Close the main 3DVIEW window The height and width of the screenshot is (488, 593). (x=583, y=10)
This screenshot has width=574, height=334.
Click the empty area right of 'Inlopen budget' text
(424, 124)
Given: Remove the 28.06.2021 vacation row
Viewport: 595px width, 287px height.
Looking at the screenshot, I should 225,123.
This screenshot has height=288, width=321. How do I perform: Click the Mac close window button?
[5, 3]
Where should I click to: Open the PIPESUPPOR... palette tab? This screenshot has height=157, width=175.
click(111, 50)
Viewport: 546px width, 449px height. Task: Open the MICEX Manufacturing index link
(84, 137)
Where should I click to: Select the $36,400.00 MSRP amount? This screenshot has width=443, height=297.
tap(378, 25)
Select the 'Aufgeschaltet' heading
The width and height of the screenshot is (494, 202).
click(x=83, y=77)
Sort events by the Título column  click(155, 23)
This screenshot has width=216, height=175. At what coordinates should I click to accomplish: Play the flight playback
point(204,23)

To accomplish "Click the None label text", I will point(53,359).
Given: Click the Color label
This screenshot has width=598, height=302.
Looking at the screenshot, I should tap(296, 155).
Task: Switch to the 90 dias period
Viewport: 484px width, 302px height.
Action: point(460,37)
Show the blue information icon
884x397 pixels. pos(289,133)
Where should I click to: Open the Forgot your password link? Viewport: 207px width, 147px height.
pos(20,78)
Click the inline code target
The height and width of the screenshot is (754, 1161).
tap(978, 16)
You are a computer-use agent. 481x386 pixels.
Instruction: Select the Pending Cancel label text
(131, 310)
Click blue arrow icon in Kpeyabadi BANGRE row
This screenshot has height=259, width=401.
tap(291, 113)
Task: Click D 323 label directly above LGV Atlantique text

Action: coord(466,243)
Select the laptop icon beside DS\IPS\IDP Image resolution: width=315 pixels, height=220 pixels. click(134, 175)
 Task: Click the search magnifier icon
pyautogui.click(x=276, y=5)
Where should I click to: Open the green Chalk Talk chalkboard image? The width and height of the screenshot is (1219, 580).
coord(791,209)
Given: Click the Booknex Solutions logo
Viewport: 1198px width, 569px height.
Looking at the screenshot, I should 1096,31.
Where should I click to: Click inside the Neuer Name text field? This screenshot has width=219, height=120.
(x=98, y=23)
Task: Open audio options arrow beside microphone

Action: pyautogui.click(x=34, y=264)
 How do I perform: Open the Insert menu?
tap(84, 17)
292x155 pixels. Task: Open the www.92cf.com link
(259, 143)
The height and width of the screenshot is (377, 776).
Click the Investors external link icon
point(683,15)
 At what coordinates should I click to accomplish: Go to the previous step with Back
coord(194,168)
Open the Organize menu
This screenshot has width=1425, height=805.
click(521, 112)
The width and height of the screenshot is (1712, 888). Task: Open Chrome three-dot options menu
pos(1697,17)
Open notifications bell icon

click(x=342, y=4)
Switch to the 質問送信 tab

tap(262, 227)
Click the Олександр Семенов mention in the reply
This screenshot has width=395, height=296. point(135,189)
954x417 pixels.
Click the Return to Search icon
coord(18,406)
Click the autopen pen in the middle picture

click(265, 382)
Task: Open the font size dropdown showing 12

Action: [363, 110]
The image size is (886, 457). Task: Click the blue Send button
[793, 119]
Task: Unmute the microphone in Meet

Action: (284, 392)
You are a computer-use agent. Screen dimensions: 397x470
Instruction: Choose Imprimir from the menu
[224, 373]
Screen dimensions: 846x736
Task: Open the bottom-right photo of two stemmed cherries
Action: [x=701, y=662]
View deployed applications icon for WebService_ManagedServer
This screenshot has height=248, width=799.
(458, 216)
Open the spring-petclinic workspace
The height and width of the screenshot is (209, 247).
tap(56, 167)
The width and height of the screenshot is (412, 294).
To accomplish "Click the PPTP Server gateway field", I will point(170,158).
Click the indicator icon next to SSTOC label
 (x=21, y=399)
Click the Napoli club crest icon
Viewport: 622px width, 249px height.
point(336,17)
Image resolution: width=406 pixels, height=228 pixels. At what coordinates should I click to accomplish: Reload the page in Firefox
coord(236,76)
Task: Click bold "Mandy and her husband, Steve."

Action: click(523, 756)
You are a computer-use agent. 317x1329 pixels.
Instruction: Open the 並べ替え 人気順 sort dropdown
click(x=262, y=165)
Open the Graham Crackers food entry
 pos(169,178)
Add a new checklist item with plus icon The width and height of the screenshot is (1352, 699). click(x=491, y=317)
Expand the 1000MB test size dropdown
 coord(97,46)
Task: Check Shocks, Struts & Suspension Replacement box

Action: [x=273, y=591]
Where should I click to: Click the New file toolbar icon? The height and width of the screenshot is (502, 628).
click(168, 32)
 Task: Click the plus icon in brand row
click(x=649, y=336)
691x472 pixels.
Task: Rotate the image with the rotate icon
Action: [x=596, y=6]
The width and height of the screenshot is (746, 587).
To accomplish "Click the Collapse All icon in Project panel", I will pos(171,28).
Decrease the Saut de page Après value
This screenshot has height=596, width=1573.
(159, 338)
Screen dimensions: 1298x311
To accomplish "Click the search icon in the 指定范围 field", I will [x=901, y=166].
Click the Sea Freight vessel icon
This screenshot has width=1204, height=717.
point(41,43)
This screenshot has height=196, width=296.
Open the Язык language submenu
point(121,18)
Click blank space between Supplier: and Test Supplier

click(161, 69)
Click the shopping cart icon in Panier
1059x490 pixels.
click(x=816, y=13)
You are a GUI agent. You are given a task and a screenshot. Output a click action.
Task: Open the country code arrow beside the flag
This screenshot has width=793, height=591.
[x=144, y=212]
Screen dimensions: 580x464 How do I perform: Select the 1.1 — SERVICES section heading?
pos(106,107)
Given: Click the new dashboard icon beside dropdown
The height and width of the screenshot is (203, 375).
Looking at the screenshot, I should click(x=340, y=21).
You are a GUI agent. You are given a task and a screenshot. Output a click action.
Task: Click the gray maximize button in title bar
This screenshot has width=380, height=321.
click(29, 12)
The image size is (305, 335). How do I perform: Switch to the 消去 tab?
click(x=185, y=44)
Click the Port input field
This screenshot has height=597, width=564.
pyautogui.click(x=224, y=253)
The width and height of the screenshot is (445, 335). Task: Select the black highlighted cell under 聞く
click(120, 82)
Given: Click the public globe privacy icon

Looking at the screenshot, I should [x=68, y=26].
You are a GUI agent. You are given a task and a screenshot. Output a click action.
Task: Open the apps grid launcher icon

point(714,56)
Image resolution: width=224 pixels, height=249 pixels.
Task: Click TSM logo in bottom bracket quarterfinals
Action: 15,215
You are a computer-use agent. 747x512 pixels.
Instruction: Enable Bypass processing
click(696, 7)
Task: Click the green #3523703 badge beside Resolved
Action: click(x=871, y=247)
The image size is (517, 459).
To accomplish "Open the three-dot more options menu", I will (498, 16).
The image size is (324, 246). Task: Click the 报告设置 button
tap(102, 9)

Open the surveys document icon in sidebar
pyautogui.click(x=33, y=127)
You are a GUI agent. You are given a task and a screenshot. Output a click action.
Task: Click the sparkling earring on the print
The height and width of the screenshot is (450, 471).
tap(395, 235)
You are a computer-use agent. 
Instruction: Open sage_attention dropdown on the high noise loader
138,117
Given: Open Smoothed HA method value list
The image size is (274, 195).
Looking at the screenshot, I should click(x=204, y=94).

#### [WORK INSTRUCTIONS]
Using the listing above, print every entry verbatim.

#### [RESPONSE TO THIS EXERCISE]
Close the main 3DVIEW window The height and width of the screenshot is (488, 593). (x=583, y=10)
This screenshot has width=574, height=334.
Click the empty area right of 'Inlopen budget' text
(424, 124)
Given: Remove the 28.06.2021 vacation row
Viewport: 595px width, 287px height.
Looking at the screenshot, I should 225,123.
This screenshot has height=288, width=321. How do I perform: Click the Mac close window button?
[5, 3]
Where should I click to: Open the PIPESUPPOR... palette tab? This screenshot has height=157, width=175.
click(111, 50)
Viewport: 546px width, 449px height. Task: Open the MICEX Manufacturing index link
(84, 137)
Where should I click to: Select the $36,400.00 MSRP amount? This screenshot has width=443, height=297.
tap(378, 25)
Select the 'Aufgeschaltet' heading
The width and height of the screenshot is (494, 202).
click(x=83, y=77)
Sort events by the Título column  click(155, 23)
This screenshot has width=216, height=175. At what coordinates should I click to accomplish: Play the flight playback
point(204,23)

To accomplish "Click the None label text", I will point(53,359).
Given: Click the Color label
This screenshot has width=598, height=302.
Looking at the screenshot, I should tap(296, 155).
Task: Switch to the 90 dias period
Viewport: 484px width, 302px height.
Action: point(460,37)
Show the blue information icon
884x397 pixels. pos(289,133)
Where should I click to: Open the Forgot your password link? Viewport: 207px width, 147px height.
pos(20,78)
Click the inline code target
The height and width of the screenshot is (754, 1161).
tap(978, 16)
You are a computer-use agent. 481x386 pixels.
Instruction: Select the Pending Cancel label text
(131, 310)
Click blue arrow icon in Kpeyabadi BANGRE row
This screenshot has height=259, width=401.
tap(291, 113)
Task: Click D 323 label directly above LGV Atlantique text

Action: coord(466,243)
Select the laptop icon beside DS\IPS\IDP Image resolution: width=315 pixels, height=220 pixels. click(134, 175)
 Task: Click the search magnifier icon
pyautogui.click(x=276, y=5)
Where should I click to: Open the green Chalk Talk chalkboard image? The width and height of the screenshot is (1219, 580).
coord(791,209)
Given: Click the Booknex Solutions logo
Viewport: 1198px width, 569px height.
Looking at the screenshot, I should 1096,31.
Where should I click to: Click inside the Neuer Name text field? This screenshot has width=219, height=120.
(x=98, y=23)
Task: Open audio options arrow beside microphone

Action: pyautogui.click(x=34, y=264)
 How do I perform: Open the Insert menu?
tap(84, 17)
292x155 pixels. Task: Open the www.92cf.com link
(259, 143)
The height and width of the screenshot is (377, 776).
Click the Investors external link icon
point(683,15)
 At what coordinates should I click to accomplish: Go to the previous step with Back
coord(194,168)
Open the Organize menu
This screenshot has width=1425, height=805.
click(521, 112)
The width and height of the screenshot is (1712, 888). Task: Open Chrome three-dot options menu
pos(1697,17)
Open notifications bell icon

click(x=342, y=4)
Switch to the 質問送信 tab

tap(262, 227)
Click the Олександр Семенов mention in the reply
This screenshot has width=395, height=296. point(135,189)
954x417 pixels.
Click the Return to Search icon
coord(18,406)
Click the autopen pen in the middle picture

click(265, 382)
Task: Open the font size dropdown showing 12

Action: [363, 110]
The image size is (886, 457). Task: Click the blue Send button
[793, 119]
Task: Unmute the microphone in Meet

Action: (284, 392)
You are a computer-use agent. Screen dimensions: 397x470
Instruction: Choose Imprimir from the menu
[224, 373]
Screen dimensions: 846x736
Task: Open the bottom-right photo of two stemmed cherries
Action: [x=701, y=662]
View deployed applications icon for WebService_ManagedServer
This screenshot has height=248, width=799.
(458, 216)
Open the spring-petclinic workspace
The height and width of the screenshot is (209, 247).
tap(56, 167)
The width and height of the screenshot is (412, 294).
To accomplish "Click the PPTP Server gateway field", I will point(170,158).
Click the indicator icon next to SSTOC label
 (x=21, y=399)
Click the Napoli club crest icon
Viewport: 622px width, 249px height.
point(336,17)
Image resolution: width=406 pixels, height=228 pixels. At what coordinates should I click to accomplish: Reload the page in Firefox
coord(236,76)
Task: Click bold "Mandy and her husband, Steve."

Action: click(523, 756)
You are a computer-use agent. 317x1329 pixels.
Instruction: Open the 並べ替え 人気順 sort dropdown
click(x=262, y=165)
Open the Graham Crackers food entry
 pos(169,178)
Add a new checklist item with plus icon The width and height of the screenshot is (1352, 699). click(x=491, y=317)
Expand the 1000MB test size dropdown
 coord(97,46)
Task: Check Shocks, Struts & Suspension Replacement box

Action: [x=273, y=591]
Where should I click to: Click the New file toolbar icon? The height and width of the screenshot is (502, 628).
click(168, 32)
 Task: Click the plus icon in brand row
click(x=649, y=336)
691x472 pixels.
Task: Rotate the image with the rotate icon
Action: [x=596, y=6]
The width and height of the screenshot is (746, 587).
To accomplish "Click the Collapse All icon in Project panel", I will pos(171,28).
Decrease the Saut de page Après value
This screenshot has height=596, width=1573.
(159, 338)
Screen dimensions: 1298x311
To accomplish "Click the search icon in the 指定范围 field", I will [x=901, y=166].
Click the Sea Freight vessel icon
This screenshot has width=1204, height=717.
point(41,43)
This screenshot has height=196, width=296.
Open the Язык language submenu
point(121,18)
Click blank space between Supplier: and Test Supplier

click(161, 69)
Click the shopping cart icon in Panier
1059x490 pixels.
click(x=816, y=13)
You are a GUI agent. You are given a task and a screenshot. Output a click action.
Task: Open the country code arrow beside the flag
This screenshot has width=793, height=591.
[x=144, y=212]
Screen dimensions: 580x464 How do I perform: Select the 1.1 — SERVICES section heading?
pos(106,107)
Given: Click the new dashboard icon beside dropdown
The height and width of the screenshot is (203, 375).
Looking at the screenshot, I should click(x=340, y=21).
You are a GUI agent. You are given a task and a screenshot. Output a click action.
Task: Click the gray maximize button in title bar
This screenshot has width=380, height=321.
click(29, 12)
The image size is (305, 335). How do I perform: Switch to the 消去 tab?
click(x=185, y=44)
Click the Port input field
This screenshot has height=597, width=564.
pyautogui.click(x=224, y=253)
The width and height of the screenshot is (445, 335). Task: Select the black highlighted cell under 聞く
click(120, 82)
Given: Click the public globe privacy icon

Looking at the screenshot, I should [x=68, y=26].
You are a GUI agent. You are given a task and a screenshot. Output a click action.
Task: Open the apps grid launcher icon

point(714,56)
Image resolution: width=224 pixels, height=249 pixels.
Task: Click TSM logo in bottom bracket quarterfinals
Action: 15,215
You are a computer-use agent. 747x512 pixels.
Instruction: Enable Bypass processing
click(696, 7)
Task: Click the green #3523703 badge beside Resolved
Action: click(x=871, y=247)
The image size is (517, 459).
To accomplish "Open the three-dot more options menu", I will (498, 16).
The image size is (324, 246). Task: Click the 报告设置 button
tap(102, 9)

Open the surveys document icon in sidebar
pyautogui.click(x=33, y=127)
You are a GUI agent. You are given a task and a screenshot. Output a click action.
Task: Click the sparkling earring on the print
The height and width of the screenshot is (450, 471).
tap(395, 235)
You are a computer-use agent. 
Instruction: Open sage_attention dropdown on the high noise loader
138,117
Given: Open Smoothed HA method value list
The image size is (274, 195).
Looking at the screenshot, I should click(x=204, y=94).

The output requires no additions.